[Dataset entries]
++++

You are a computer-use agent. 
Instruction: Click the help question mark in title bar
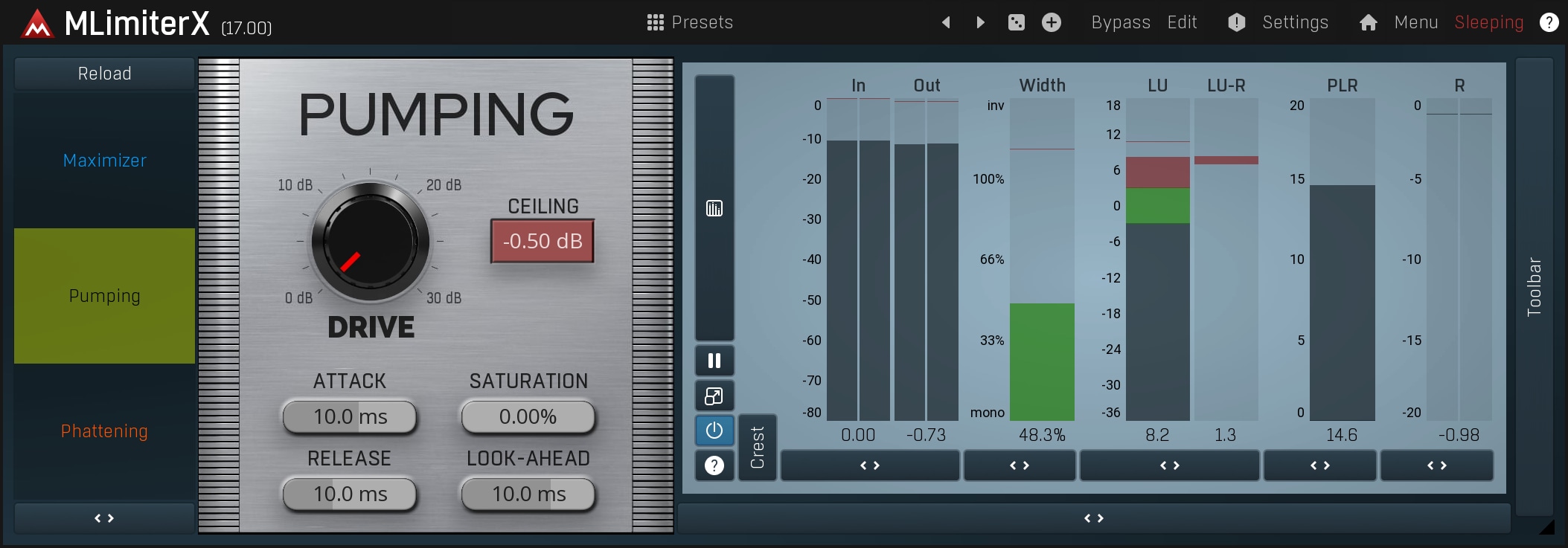coord(1549,22)
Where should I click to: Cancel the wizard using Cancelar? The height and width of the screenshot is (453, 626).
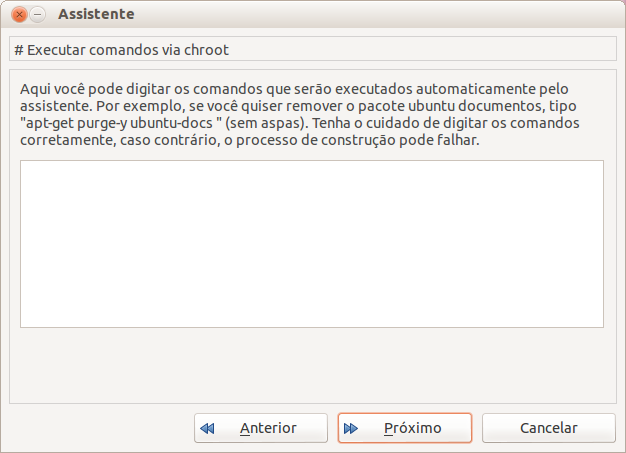(549, 428)
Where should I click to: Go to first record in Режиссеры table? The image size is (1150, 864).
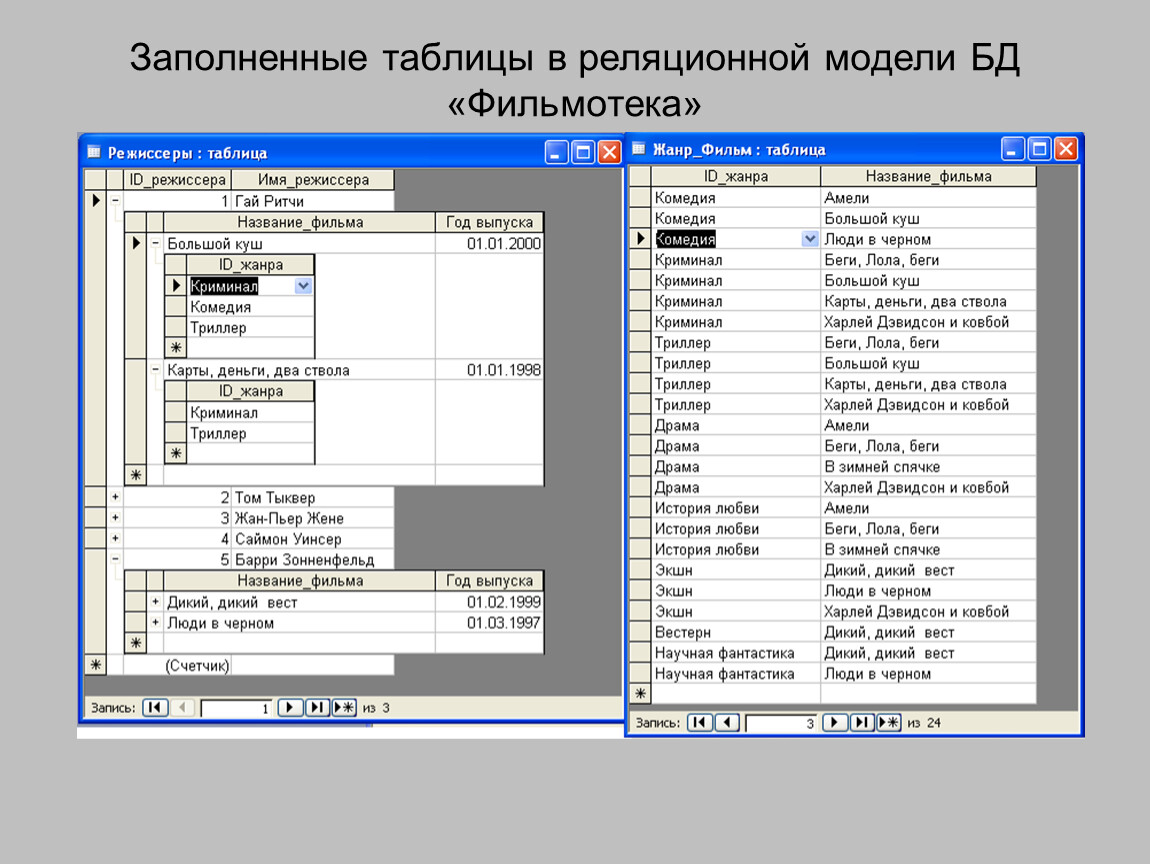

++++

What to produce
Omitting all images, retype each line of the records precisely.

Response to this task
You are a computer-use agent. 
Instruction: Click the help question mark in title bar
coord(1549,22)
Where should I click to: Cancel the wizard using Cancelar? The height and width of the screenshot is (453, 626).
(549, 428)
Where should I click to: Go to first record in Режиссеры table? The image size is (1150, 864).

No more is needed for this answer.